Thanks to Nasir and his team’s expertise in systems design and advanced technologies, General Agency has made strides toward creating a next-generation AI assistant that could set a new standard in the industry.

Not Your Average AI Assistant

“A lot of companies use the term ‘AI employee,’ but they’re often referring to something no more advanced than an Excel macro,” Nasir points out. “Unfortunately, these subpar products often leave users disappointed, making them skeptical when another ‘AI employee’ appears on their radar — even if this one is more capable.”

This gap in expectations led Nasir and his team to focus on building a product with real substance. “We focus on creating something with real value and let the results speak for themselves,” he says.

To create an AI that learns from screen sharing in real-time, the team at General Agency worked backward.

“We didn’t start with what the technology could do — we started with understanding what people actually need,” Nasir explains. “By examining where their data lives in their workspace and identifying the problems they face, we were able to work backward to find a solution.
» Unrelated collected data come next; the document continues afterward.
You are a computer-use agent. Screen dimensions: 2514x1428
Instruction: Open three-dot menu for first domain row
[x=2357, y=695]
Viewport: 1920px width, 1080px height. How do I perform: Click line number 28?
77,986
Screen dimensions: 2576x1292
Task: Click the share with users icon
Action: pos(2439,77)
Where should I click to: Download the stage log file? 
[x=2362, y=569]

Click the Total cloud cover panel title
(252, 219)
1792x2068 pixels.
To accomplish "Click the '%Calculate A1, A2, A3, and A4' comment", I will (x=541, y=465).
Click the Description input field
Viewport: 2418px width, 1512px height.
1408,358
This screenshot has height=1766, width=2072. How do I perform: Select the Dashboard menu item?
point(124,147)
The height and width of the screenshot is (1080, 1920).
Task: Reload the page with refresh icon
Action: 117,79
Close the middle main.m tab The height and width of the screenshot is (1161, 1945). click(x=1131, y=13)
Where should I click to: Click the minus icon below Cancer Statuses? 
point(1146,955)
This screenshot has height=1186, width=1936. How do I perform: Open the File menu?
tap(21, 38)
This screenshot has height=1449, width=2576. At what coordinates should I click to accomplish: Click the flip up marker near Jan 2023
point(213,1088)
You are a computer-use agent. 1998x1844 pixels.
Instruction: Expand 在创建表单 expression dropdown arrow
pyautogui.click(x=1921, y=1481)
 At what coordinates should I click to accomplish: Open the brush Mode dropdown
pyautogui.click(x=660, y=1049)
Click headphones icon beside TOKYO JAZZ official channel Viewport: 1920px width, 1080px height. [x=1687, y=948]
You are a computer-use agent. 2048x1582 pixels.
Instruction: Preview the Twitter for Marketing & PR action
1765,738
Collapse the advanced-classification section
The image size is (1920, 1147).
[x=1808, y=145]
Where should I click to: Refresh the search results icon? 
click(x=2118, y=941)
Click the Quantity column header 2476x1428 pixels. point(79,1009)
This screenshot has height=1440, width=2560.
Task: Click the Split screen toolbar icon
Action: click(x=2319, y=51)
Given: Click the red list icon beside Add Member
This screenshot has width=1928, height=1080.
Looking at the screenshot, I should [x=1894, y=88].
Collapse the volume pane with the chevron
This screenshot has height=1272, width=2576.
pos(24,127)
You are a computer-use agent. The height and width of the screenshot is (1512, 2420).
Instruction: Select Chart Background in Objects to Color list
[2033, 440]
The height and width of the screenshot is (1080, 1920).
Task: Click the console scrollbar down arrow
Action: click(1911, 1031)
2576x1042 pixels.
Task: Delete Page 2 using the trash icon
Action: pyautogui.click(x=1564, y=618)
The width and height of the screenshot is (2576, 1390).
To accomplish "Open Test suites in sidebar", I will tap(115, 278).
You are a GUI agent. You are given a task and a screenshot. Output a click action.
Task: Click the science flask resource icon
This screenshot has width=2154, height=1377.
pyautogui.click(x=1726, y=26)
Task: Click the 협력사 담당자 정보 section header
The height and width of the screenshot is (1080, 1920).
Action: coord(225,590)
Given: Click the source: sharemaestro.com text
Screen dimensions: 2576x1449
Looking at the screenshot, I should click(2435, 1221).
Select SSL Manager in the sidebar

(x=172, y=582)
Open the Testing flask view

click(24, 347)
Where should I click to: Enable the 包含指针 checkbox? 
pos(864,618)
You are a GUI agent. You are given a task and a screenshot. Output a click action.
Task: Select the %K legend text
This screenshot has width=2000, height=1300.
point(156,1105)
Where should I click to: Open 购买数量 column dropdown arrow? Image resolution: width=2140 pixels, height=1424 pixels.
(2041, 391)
Ultimately, end users care more about solving their problems than about the underlying technology.”

Capture Your Screen, Guide the Future

Tessa isn’t just a chatbot or another iteration of OpenAI ChatGPT or Google AI Gemini. Mohammed Nasir and his team at General Agency are reshaping how humans interact with intelligent machines, building an AI tool that prioritizes real utility over the hype.

“AI shouldn’t replace the creativity or human qualities that define us,” Nasir emphasizes. “Instead, it should help alleviate the repetitive and uninspiring tasks that people prefer to avoid. That’s why we founded General Agency — to create AI that truly adds value.”